__Task instructions__
Among the entries below, please repeat exactly and only the lines from the line containing "You are a computer-use" to the line containing "Instruction: Open the Marketing menu", both lines included.

__Records shown__
****
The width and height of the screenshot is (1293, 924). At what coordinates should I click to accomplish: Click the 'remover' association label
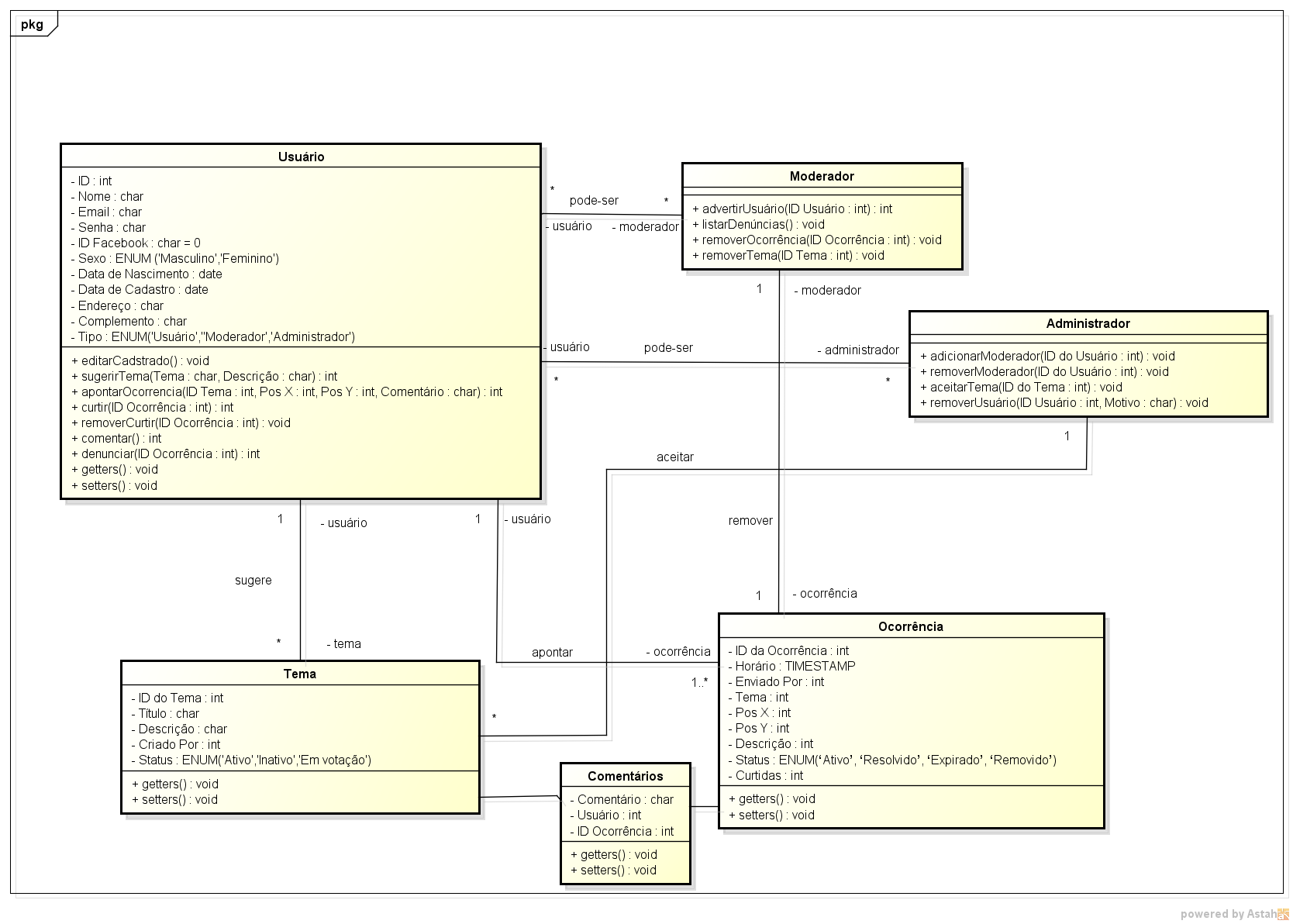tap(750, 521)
****
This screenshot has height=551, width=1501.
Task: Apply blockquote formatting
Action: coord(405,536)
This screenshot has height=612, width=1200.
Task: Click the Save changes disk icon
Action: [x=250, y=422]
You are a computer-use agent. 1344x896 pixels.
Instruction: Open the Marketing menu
****
__Response to the task__
You are a computer-use agent. 1344x896 pixels.
Instruction: Open the Marketing menu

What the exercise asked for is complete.